-------- DATA EXTRACTS --------

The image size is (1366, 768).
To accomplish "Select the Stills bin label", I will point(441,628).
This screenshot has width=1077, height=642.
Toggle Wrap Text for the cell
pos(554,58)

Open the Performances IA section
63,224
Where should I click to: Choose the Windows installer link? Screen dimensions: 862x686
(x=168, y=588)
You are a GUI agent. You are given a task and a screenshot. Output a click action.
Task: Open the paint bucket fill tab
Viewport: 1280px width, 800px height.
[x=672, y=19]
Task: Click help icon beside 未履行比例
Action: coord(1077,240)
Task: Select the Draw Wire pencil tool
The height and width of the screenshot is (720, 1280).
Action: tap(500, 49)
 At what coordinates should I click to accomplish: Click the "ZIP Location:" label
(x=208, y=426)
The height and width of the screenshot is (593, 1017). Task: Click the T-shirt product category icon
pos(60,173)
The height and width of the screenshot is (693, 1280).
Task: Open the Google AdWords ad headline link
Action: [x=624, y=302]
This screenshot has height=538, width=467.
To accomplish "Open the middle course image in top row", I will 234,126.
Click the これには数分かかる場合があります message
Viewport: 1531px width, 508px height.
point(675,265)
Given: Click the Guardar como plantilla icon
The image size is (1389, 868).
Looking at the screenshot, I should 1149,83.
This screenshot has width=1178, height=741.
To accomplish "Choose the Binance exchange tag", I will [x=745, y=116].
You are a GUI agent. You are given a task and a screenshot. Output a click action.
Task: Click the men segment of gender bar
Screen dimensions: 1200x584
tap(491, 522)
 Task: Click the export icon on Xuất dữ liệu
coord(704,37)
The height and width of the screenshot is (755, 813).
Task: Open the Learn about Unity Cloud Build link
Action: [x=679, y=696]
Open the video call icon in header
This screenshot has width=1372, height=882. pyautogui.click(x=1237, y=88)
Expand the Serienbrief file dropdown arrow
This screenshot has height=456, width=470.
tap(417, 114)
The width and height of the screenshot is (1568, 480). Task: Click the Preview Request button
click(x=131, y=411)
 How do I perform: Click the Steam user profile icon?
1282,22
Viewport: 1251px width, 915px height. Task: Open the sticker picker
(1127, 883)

--------

Write out a word-for-word copy of every entry above.

### SOLUTION FOR THIS EXERCISE
The image size is (1366, 768).
To accomplish "Select the Stills bin label", I will point(441,628).
This screenshot has width=1077, height=642.
Toggle Wrap Text for the cell
pos(554,58)

Open the Performances IA section
63,224
Where should I click to: Choose the Windows installer link? Screen dimensions: 862x686
(x=168, y=588)
You are a GUI agent. You are given a task and a screenshot. Output a click action.
Task: Open the paint bucket fill tab
Viewport: 1280px width, 800px height.
[x=672, y=19]
Task: Click help icon beside 未履行比例
Action: coord(1077,240)
Task: Select the Draw Wire pencil tool
The height and width of the screenshot is (720, 1280).
Action: tap(500, 49)
 At what coordinates should I click to accomplish: Click the "ZIP Location:" label
(x=208, y=426)
The height and width of the screenshot is (593, 1017). Task: Click the T-shirt product category icon
pos(60,173)
The height and width of the screenshot is (693, 1280).
Task: Open the Google AdWords ad headline link
Action: [x=624, y=302]
This screenshot has height=538, width=467.
To accomplish "Open the middle course image in top row", I will 234,126.
Click the これには数分かかる場合があります message
Viewport: 1531px width, 508px height.
point(675,265)
Given: Click the Guardar como plantilla icon
The image size is (1389, 868).
Looking at the screenshot, I should 1149,83.
This screenshot has width=1178, height=741.
To accomplish "Choose the Binance exchange tag", I will [x=745, y=116].
You are a GUI agent. You are given a task and a screenshot. Output a click action.
Task: Click the men segment of gender bar
Screen dimensions: 1200x584
tap(491, 522)
 Task: Click the export icon on Xuất dữ liệu
coord(704,37)
The height and width of the screenshot is (755, 813).
Task: Open the Learn about Unity Cloud Build link
Action: [x=679, y=696]
Open the video call icon in header
This screenshot has width=1372, height=882. pyautogui.click(x=1237, y=88)
Expand the Serienbrief file dropdown arrow
This screenshot has height=456, width=470.
tap(417, 114)
The width and height of the screenshot is (1568, 480). Task: Click the Preview Request button
click(x=131, y=411)
 How do I perform: Click the Steam user profile icon?
1282,22
Viewport: 1251px width, 915px height. Task: Open the sticker picker
(1127, 883)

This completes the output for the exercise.